== Prompt ==
Below are some records. Return exactly the lines from the one containing "Buscar un distribuidor (1045, 1226)" through the one containing "No vendas ni", both included, and only those.
Top of Supplied data
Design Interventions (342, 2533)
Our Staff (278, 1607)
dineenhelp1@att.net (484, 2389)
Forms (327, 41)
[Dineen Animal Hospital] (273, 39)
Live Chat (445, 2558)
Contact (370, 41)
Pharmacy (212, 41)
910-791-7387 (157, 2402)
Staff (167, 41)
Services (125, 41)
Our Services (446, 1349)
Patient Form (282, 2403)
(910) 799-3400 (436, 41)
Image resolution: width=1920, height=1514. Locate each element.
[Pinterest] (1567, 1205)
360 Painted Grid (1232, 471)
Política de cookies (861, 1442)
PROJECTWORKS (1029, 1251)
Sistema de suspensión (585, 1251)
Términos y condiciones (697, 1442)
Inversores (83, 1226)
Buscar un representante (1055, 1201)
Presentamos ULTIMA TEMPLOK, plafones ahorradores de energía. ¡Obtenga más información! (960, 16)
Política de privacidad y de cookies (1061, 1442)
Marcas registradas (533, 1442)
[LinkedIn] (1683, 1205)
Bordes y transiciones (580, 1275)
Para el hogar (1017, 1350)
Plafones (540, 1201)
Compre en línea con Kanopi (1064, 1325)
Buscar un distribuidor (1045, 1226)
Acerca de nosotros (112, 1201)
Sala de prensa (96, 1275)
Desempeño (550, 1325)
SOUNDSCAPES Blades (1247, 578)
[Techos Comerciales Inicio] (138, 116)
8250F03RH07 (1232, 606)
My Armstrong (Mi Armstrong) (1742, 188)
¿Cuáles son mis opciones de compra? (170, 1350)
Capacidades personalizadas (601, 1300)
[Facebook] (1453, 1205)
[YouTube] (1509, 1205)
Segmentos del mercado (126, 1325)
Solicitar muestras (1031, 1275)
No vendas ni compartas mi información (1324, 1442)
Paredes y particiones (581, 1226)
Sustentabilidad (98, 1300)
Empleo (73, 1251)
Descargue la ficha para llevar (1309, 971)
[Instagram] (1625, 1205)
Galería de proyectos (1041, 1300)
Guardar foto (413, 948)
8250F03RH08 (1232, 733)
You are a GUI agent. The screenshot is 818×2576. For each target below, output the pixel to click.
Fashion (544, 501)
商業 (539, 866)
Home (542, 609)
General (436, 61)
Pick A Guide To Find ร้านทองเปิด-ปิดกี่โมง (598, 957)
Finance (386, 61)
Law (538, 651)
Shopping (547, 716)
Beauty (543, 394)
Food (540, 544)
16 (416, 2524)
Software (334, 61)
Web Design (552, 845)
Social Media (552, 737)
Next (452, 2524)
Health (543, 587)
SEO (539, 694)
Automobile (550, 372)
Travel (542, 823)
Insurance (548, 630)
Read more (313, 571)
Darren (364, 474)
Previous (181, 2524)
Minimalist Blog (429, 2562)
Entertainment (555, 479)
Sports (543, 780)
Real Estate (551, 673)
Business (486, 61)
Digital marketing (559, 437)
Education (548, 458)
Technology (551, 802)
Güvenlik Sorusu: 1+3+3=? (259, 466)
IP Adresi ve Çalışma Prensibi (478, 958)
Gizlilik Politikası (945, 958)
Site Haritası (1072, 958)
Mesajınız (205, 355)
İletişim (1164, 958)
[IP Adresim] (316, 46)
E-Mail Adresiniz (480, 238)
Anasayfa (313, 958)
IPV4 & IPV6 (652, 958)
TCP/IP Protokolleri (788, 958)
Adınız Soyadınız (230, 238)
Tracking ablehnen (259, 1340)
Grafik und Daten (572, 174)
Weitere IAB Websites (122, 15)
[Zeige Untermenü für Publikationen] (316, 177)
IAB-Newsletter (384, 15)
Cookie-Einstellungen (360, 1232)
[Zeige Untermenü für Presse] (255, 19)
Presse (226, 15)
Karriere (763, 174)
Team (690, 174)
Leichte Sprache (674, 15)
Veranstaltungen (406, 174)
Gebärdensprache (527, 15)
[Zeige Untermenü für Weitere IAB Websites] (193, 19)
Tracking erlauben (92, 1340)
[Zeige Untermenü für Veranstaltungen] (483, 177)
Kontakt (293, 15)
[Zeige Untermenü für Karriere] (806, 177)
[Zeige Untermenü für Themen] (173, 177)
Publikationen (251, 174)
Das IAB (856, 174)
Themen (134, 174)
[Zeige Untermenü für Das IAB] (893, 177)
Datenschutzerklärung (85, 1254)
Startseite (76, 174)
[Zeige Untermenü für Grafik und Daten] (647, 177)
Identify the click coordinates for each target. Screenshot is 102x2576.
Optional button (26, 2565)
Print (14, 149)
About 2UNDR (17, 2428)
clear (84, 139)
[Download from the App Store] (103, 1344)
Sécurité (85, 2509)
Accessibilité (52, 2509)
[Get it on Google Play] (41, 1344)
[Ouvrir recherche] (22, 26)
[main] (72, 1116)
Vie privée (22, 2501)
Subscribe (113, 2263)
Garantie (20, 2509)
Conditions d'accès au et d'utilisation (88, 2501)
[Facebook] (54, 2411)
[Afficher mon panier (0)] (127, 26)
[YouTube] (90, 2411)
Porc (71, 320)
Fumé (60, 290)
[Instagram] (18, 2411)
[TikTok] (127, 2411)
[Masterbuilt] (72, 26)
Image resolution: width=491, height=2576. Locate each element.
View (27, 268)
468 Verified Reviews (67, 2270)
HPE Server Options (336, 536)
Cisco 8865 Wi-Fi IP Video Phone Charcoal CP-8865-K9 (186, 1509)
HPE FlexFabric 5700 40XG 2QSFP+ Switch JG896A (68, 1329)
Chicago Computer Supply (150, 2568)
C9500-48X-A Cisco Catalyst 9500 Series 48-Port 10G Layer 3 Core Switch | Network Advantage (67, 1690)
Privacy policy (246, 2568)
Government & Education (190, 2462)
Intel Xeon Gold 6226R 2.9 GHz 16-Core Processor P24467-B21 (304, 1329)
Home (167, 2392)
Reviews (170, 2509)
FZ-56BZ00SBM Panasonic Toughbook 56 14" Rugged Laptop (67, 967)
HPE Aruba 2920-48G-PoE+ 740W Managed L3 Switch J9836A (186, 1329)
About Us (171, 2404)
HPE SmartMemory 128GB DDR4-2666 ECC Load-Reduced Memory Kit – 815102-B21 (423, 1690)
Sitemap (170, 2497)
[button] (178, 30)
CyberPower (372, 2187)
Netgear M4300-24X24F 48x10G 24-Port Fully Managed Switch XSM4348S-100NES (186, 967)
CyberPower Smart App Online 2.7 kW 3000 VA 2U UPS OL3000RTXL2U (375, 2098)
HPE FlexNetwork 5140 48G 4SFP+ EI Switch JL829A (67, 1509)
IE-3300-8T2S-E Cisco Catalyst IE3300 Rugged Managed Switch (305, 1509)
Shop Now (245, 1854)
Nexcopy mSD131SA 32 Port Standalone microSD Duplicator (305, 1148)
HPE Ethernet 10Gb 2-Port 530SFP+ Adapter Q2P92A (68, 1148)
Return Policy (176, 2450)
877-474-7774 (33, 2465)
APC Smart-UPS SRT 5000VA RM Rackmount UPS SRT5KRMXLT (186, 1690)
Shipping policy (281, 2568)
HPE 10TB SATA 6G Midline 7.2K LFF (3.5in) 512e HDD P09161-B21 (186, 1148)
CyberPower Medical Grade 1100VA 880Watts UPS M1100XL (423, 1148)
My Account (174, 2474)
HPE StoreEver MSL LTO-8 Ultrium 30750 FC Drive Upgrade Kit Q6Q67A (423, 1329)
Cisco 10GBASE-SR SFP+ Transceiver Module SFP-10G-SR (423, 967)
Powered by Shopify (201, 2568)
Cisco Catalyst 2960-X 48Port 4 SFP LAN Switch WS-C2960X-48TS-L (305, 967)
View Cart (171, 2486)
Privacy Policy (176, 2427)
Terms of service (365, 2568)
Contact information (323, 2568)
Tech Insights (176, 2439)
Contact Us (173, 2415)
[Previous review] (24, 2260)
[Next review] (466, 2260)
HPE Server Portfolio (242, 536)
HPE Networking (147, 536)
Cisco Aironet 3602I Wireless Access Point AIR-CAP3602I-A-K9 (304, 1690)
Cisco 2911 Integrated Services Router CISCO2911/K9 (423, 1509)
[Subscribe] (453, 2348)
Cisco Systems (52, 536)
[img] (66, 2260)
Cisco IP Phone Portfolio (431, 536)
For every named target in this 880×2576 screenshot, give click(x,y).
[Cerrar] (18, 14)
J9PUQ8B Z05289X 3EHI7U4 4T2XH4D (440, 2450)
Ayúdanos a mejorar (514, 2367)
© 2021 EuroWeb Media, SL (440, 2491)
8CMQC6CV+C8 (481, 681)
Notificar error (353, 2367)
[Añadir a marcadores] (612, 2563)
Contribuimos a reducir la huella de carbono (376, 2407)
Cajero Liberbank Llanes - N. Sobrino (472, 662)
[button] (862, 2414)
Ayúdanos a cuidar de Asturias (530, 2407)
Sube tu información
Bottom of Supplied data
== Result ==
Buscar un distribuidor (1045, 1226)
Acerca de nosotros (112, 1201)
Sala de prensa (96, 1275)
Desempeño (550, 1325)
SOUNDSCAPES Blades (1247, 578)
[Techos Comerciales Inicio] (138, 116)
8250F03RH07 (1232, 606)
My Armstrong (Mi Armstrong) (1742, 188)
¿Cuáles son mis opciones de compra? (170, 1350)
Capacidades personalizadas (601, 1300)
[Facebook] (1453, 1205)
[YouTube] (1509, 1205)
Segmentos del mercado (126, 1325)
Solicitar muestras (1031, 1275)
No vendas ni compartas mi información (1324, 1442)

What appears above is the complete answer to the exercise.